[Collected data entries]

========

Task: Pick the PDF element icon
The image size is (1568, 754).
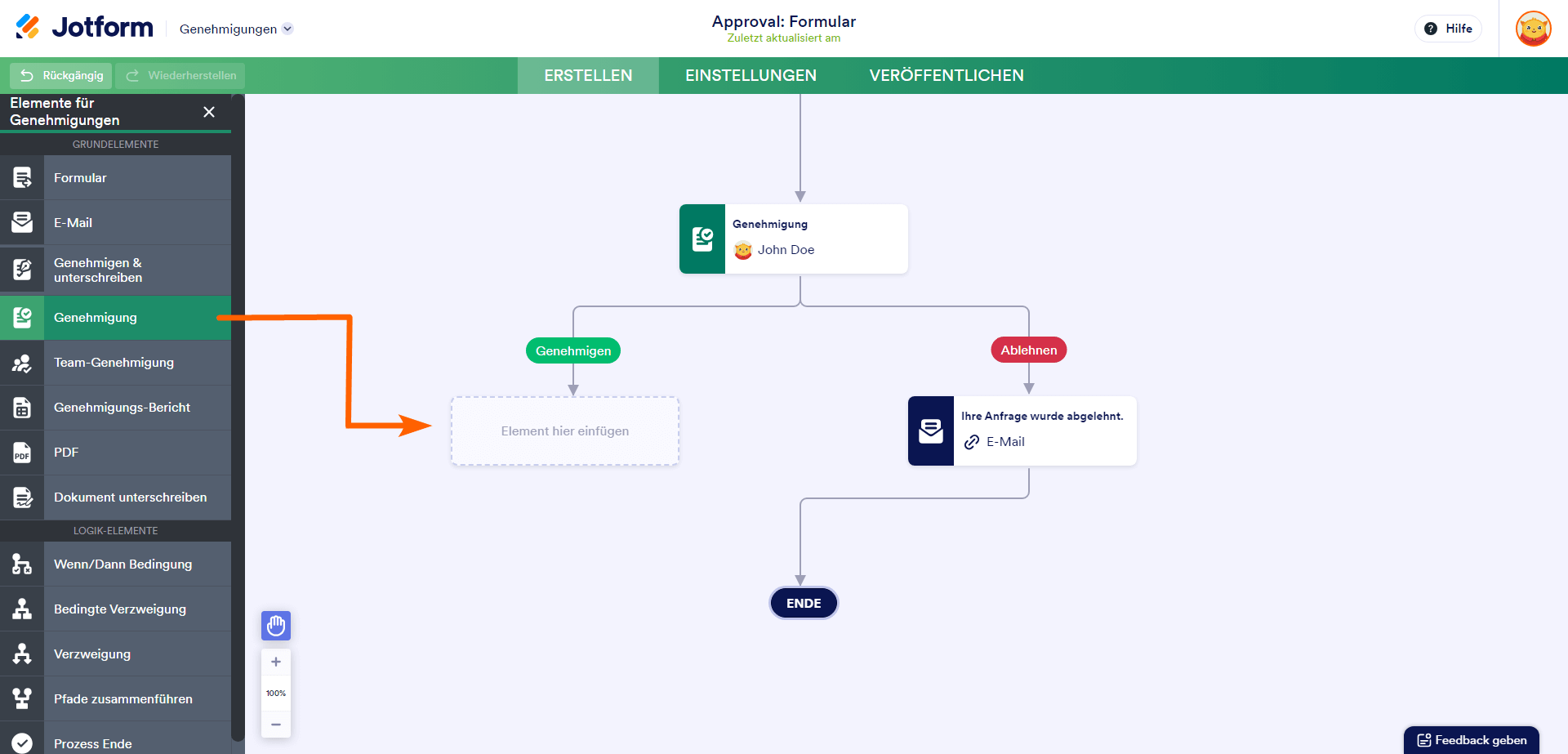Action: 22,453
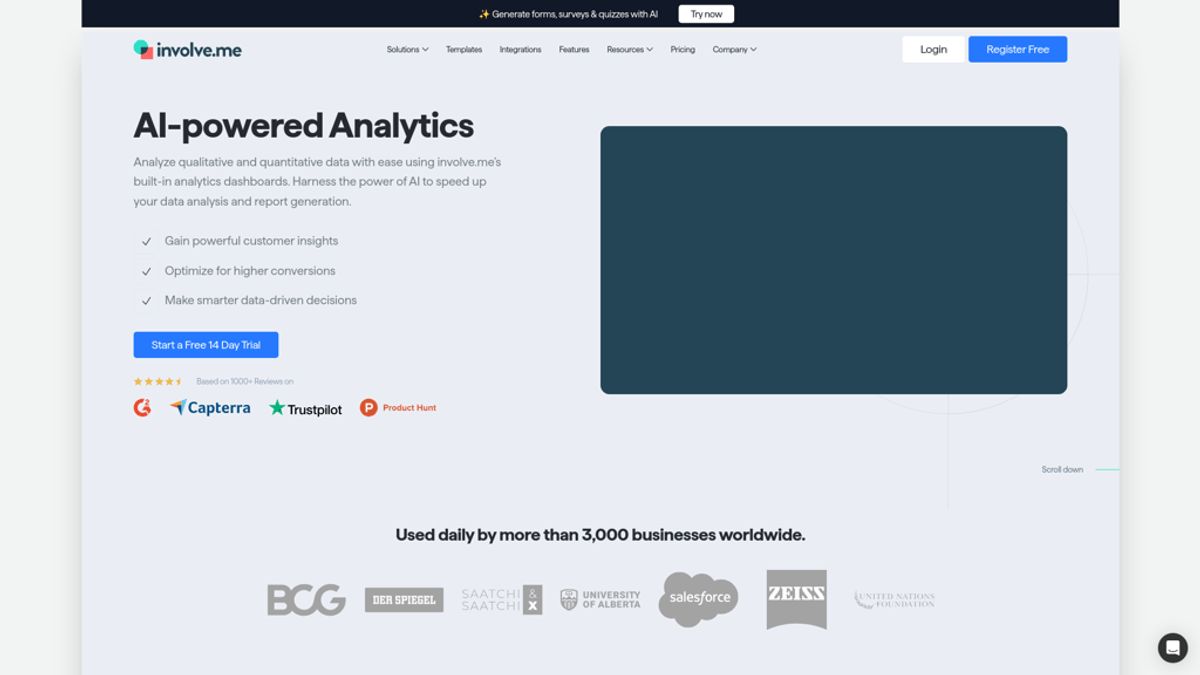
Task: Expand the Solutions dropdown menu
Action: click(407, 49)
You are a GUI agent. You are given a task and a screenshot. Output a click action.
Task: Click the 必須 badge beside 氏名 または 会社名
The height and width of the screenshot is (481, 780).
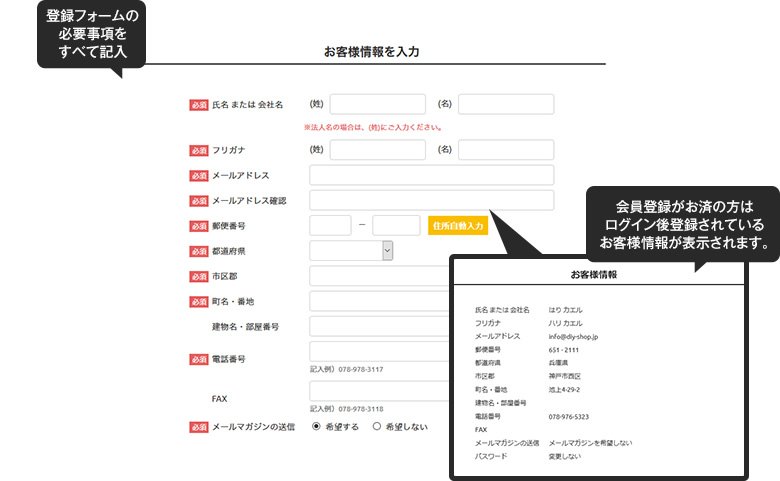click(x=198, y=105)
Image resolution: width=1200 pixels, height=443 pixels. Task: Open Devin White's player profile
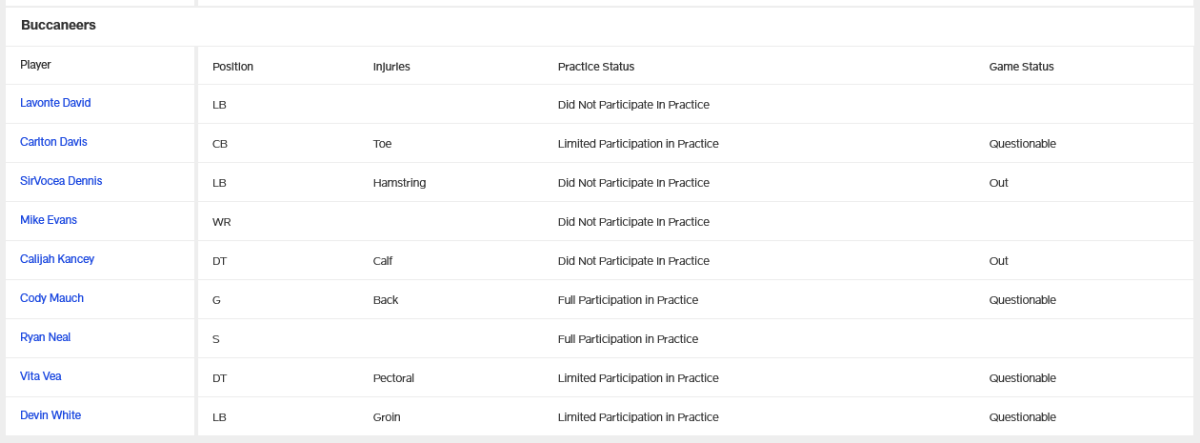[50, 415]
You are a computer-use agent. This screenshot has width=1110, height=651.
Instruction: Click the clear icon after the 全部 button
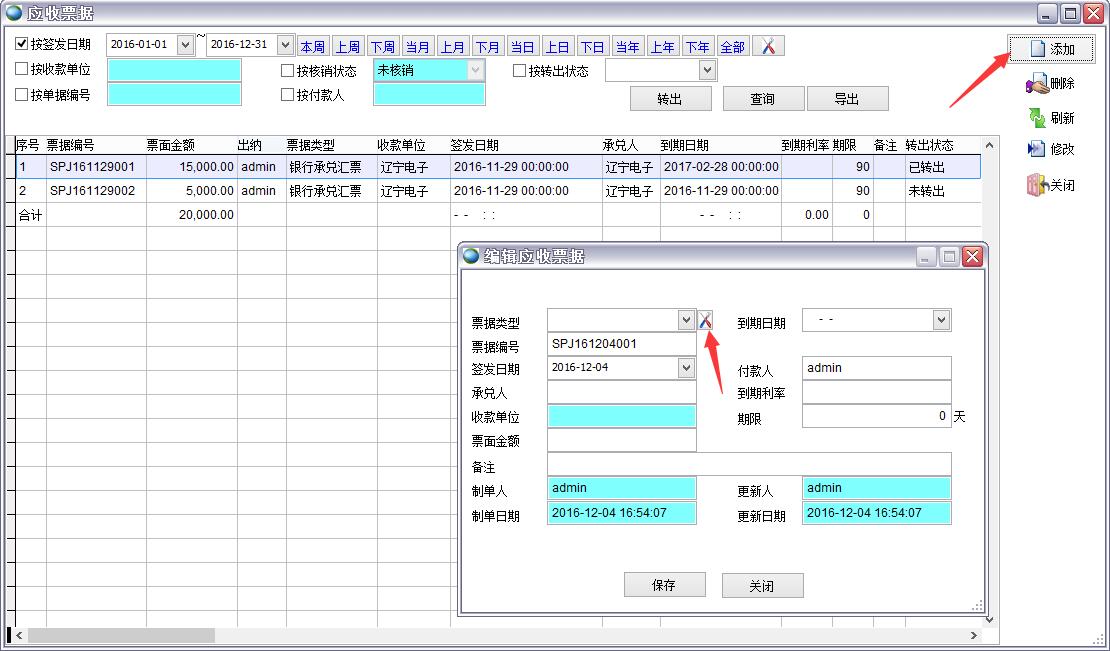click(x=768, y=46)
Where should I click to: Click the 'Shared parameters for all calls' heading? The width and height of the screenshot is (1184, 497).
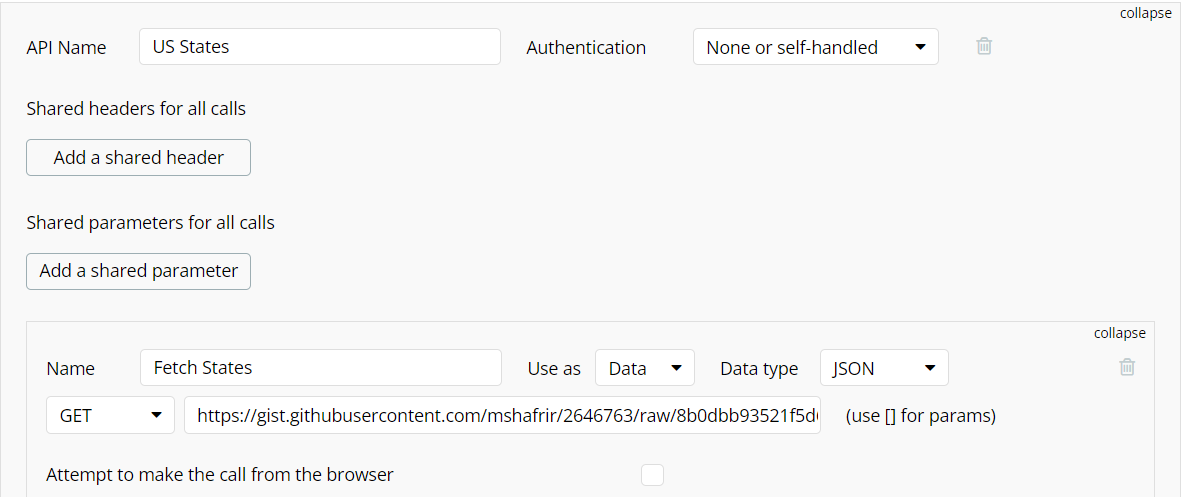[x=150, y=223]
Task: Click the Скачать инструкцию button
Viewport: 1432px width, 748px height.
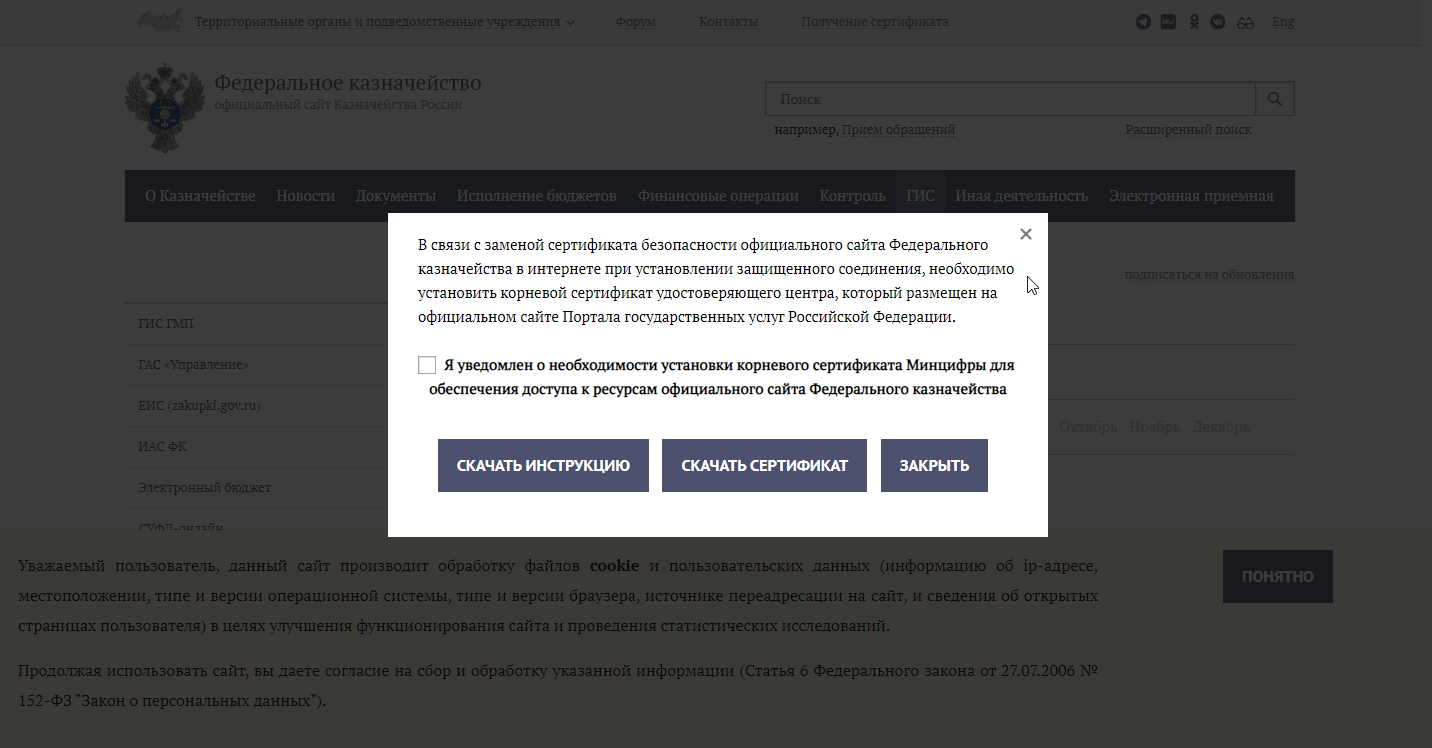Action: (x=543, y=466)
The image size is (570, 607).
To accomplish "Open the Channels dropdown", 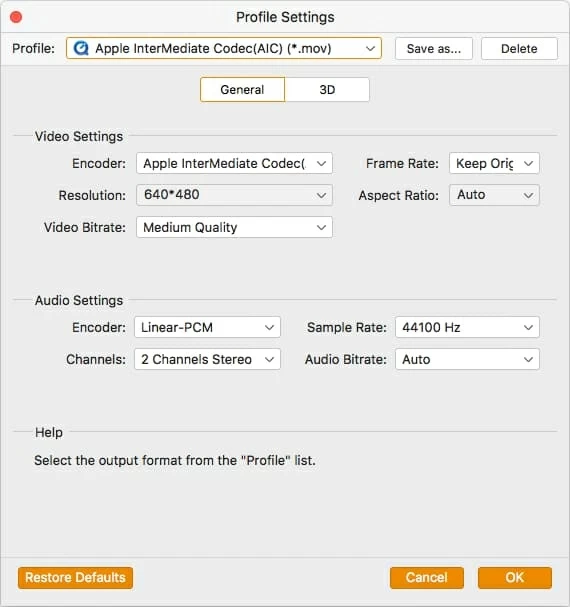I will tap(207, 359).
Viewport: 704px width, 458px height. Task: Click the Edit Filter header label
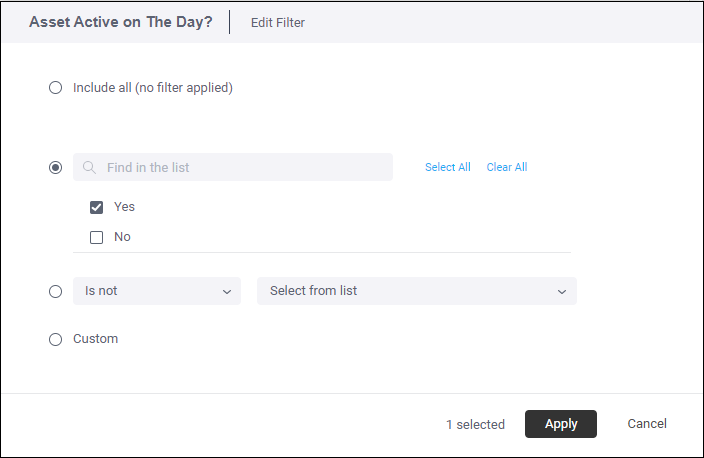278,22
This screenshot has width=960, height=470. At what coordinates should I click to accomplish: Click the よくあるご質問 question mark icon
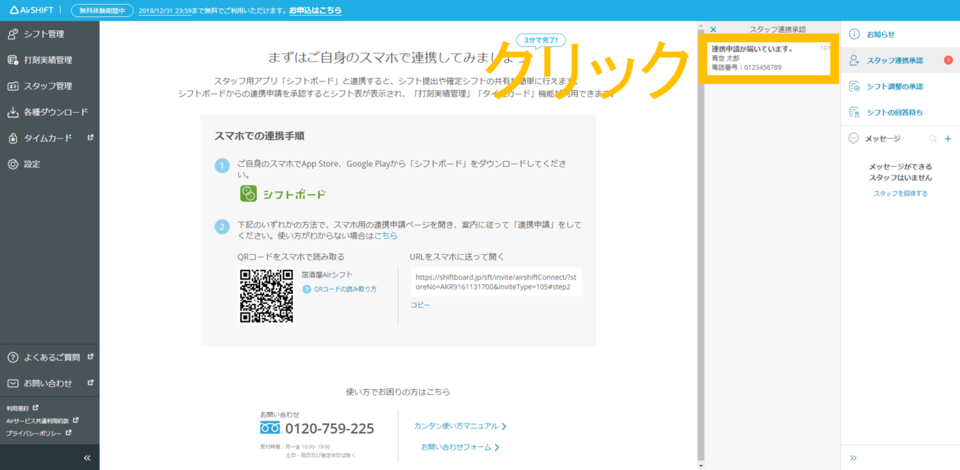pyautogui.click(x=13, y=357)
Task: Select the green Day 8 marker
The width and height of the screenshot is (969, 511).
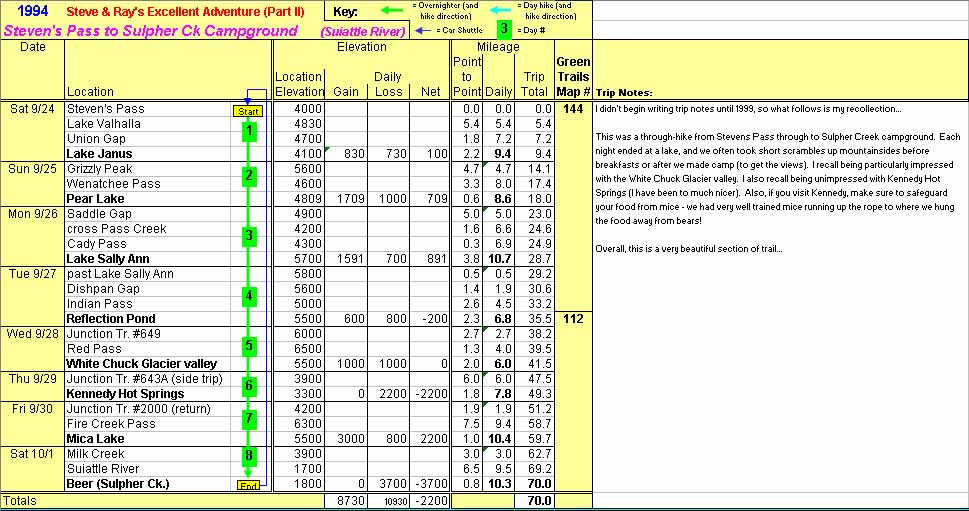Action: pos(248,456)
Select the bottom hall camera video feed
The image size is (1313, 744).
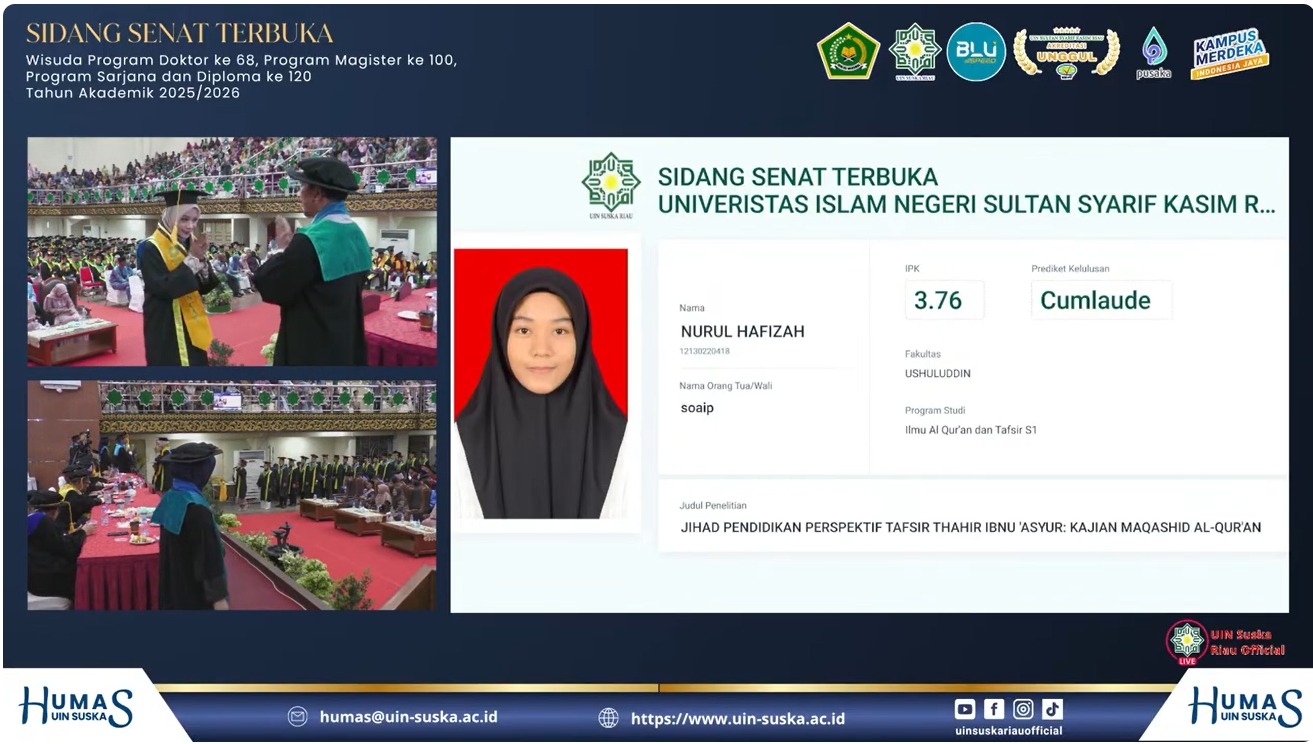click(x=232, y=495)
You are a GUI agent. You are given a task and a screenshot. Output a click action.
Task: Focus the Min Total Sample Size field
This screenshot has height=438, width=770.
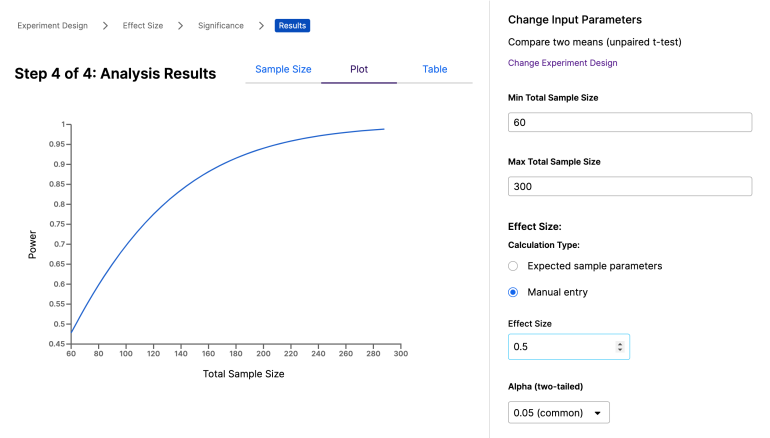pos(629,122)
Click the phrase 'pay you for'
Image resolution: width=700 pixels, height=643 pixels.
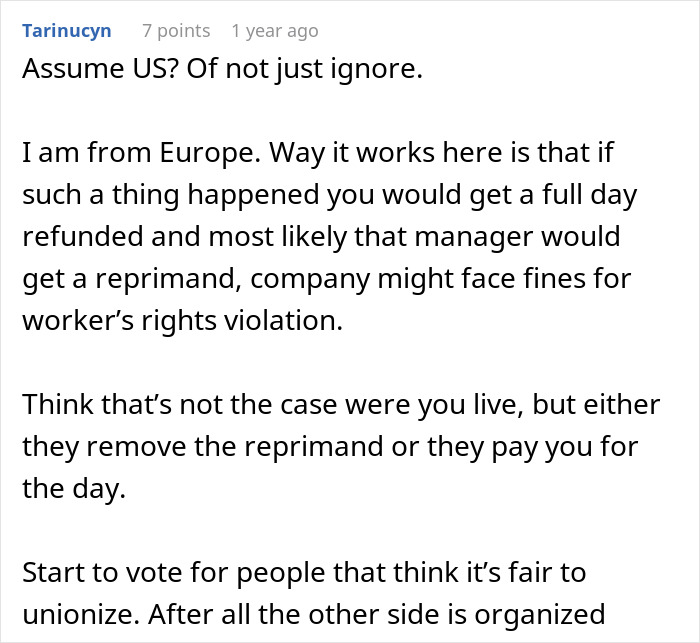[x=564, y=447]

========

WHAT IS EXPECTED
Return exactly the lines from the line with "The image size is (1313, 744)." through the last line of the data above, both included; pictures do not go in the answer.

REPLY
The image size is (1313, 744).
click(x=232, y=495)
You are a GUI agent. You are given a task and a screenshot. Output a click action.
Task: Focus the Min Total Sample Size field
This screenshot has height=438, width=770.
pos(629,122)
Click the phrase 'pay you for'
Image resolution: width=700 pixels, height=643 pixels.
[x=564, y=447]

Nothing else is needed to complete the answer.